Stated goal:
Arrange the rows starting at the line that contains "Screen dimensions: 979x867" and ending at the line that contains "(x=163, y=340)" as a numbered list, skipping blank lines. Leave the pictures out of your answer.

------ Data for the task ------

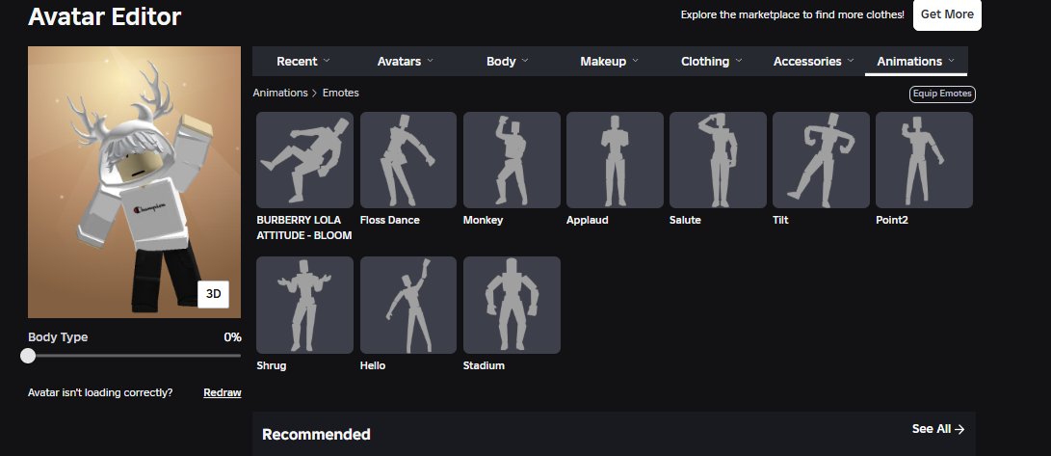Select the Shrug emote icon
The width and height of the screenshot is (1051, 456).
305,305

------
------ Data for the task ------

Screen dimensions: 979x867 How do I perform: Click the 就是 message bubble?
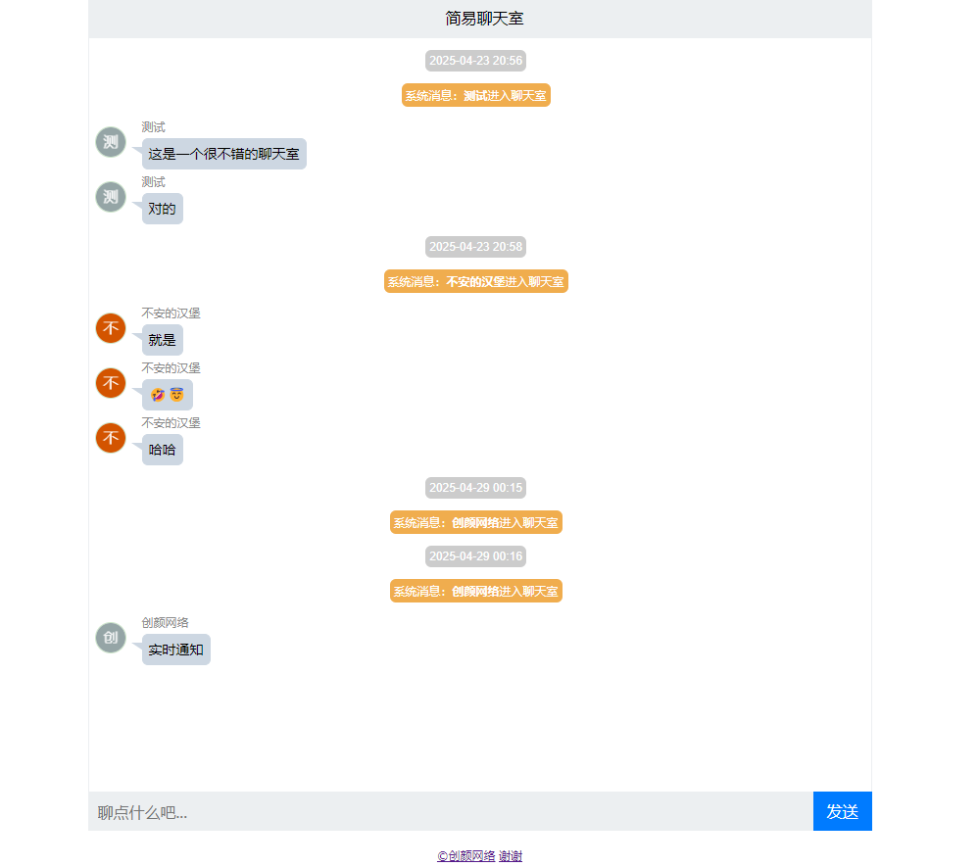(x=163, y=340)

------
------ Data for the task ------

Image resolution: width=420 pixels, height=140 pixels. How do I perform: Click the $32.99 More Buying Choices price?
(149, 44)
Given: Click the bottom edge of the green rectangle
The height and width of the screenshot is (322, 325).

------

Worked answer:
1. Screen dimensions: 979x867 How do I perform: Click the 就是 message bubble?
2. (x=163, y=340)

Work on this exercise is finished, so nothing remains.